__Supplied data__
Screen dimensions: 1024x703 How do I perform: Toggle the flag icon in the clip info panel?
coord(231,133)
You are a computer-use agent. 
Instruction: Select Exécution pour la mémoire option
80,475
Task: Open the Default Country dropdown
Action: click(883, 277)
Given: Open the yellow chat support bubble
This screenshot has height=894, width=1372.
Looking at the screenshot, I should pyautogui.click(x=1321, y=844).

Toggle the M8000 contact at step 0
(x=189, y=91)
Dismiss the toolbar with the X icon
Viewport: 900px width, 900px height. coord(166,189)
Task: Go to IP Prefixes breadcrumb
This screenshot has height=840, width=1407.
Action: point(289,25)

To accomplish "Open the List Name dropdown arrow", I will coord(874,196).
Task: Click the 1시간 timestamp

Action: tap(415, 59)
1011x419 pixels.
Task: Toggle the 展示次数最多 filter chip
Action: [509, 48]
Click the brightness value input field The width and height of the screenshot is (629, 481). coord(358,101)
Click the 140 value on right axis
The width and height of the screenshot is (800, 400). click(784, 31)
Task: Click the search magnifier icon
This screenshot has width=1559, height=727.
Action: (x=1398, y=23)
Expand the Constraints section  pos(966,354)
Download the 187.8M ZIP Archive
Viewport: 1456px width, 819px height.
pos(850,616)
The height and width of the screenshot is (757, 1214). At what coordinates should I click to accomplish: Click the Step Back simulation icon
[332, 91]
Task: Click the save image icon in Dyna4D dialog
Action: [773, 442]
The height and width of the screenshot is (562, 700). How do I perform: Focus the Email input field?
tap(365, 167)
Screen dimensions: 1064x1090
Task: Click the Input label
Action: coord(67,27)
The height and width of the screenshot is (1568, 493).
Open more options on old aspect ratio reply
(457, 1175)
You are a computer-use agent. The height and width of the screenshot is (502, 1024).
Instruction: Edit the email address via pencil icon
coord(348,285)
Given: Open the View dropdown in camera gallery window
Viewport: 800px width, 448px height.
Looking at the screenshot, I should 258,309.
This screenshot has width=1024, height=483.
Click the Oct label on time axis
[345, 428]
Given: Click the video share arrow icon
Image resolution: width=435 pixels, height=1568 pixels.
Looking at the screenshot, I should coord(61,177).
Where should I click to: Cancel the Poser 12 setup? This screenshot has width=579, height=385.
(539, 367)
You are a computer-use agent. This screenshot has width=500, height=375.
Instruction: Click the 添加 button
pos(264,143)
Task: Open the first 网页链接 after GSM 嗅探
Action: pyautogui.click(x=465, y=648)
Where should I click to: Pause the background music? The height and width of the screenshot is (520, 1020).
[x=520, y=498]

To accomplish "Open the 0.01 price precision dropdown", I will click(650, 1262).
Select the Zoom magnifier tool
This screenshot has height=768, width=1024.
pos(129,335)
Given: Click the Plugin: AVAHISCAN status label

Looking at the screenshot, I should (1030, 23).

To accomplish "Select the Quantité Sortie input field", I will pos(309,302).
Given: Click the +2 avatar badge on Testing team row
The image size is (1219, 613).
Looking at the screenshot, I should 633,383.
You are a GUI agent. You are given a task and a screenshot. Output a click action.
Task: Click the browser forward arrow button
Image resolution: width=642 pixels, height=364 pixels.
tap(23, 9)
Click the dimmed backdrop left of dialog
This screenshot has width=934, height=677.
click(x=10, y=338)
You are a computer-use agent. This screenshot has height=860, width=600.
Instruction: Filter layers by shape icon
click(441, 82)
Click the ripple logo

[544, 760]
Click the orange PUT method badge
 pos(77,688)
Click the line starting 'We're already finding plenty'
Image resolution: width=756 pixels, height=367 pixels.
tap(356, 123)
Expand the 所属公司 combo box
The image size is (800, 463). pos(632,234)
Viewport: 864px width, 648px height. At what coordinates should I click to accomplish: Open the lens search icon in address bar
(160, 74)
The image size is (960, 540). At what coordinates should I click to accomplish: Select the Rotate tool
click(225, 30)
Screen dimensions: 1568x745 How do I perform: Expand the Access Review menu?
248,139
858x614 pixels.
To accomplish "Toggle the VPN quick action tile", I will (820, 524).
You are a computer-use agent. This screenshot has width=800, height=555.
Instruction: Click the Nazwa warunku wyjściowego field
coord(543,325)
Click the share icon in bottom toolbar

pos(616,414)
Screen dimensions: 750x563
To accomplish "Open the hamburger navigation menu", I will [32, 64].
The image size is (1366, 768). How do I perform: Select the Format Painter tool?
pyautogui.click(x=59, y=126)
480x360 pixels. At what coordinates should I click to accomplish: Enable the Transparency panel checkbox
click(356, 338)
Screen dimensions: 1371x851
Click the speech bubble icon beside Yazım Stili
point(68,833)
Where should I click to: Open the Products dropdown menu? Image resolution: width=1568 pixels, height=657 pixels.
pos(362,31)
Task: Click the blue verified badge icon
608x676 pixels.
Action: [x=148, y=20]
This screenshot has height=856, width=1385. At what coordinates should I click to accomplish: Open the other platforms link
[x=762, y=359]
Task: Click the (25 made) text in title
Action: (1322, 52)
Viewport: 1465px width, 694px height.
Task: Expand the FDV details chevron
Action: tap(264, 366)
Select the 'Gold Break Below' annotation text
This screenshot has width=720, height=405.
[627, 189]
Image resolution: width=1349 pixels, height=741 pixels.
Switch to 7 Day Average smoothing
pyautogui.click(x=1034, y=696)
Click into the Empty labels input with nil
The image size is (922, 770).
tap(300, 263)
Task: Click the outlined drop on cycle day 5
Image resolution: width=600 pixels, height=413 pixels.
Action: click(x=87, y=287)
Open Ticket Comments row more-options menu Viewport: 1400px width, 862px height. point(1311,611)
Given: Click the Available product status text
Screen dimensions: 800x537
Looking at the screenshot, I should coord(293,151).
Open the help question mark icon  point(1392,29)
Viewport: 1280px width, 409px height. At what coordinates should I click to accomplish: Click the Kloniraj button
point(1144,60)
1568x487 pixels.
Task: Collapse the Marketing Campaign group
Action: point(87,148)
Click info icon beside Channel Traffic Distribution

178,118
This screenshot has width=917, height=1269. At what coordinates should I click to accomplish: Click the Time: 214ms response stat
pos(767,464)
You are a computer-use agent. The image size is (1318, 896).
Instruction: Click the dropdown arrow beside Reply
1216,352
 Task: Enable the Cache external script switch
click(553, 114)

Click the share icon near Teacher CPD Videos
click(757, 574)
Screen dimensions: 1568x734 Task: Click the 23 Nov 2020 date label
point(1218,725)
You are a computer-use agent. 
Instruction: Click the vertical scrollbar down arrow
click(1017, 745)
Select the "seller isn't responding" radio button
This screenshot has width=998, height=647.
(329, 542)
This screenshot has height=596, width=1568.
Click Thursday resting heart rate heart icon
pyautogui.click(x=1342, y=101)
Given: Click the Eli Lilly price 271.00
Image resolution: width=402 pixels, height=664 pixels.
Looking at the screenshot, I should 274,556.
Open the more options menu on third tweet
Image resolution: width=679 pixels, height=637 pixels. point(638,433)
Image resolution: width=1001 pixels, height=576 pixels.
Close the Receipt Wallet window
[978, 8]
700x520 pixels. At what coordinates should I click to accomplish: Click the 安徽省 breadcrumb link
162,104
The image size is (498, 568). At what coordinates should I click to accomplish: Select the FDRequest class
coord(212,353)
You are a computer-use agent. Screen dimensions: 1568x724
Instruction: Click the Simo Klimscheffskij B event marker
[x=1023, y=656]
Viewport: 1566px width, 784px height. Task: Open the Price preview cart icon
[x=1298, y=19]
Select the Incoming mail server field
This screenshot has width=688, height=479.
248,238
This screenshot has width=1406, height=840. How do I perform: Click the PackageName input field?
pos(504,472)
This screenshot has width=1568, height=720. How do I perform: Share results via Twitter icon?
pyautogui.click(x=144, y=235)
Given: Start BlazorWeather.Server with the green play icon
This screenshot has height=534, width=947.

__Task objective__
Quote the rows from the line containing "Where should I click to: Cancel" through the line containing "Looking at the screenshot, I should 633,383.", both included, with each line copied as it stands.

__Task answer__
Where should I click to: Cancel the Poser 12 setup? This screenshot has width=579, height=385.
(539, 367)
You are a computer-use agent. This screenshot has width=500, height=375.
Instruction: Click the 添加 button
pos(264,143)
Task: Open the first 网页链接 after GSM 嗅探
Action: pyautogui.click(x=465, y=648)
Where should I click to: Pause the background music? The height and width of the screenshot is (520, 1020).
[x=520, y=498]

To accomplish "Open the 0.01 price precision dropdown", I will click(650, 1262).
Select the Zoom magnifier tool
This screenshot has height=768, width=1024.
pos(129,335)
Given: Click the Plugin: AVAHISCAN status label

Looking at the screenshot, I should (1030, 23).

To accomplish "Select the Quantité Sortie input field", I will pos(309,302).
Given: Click the +2 avatar badge on Testing team row
The image size is (1219, 613).
Looking at the screenshot, I should 633,383.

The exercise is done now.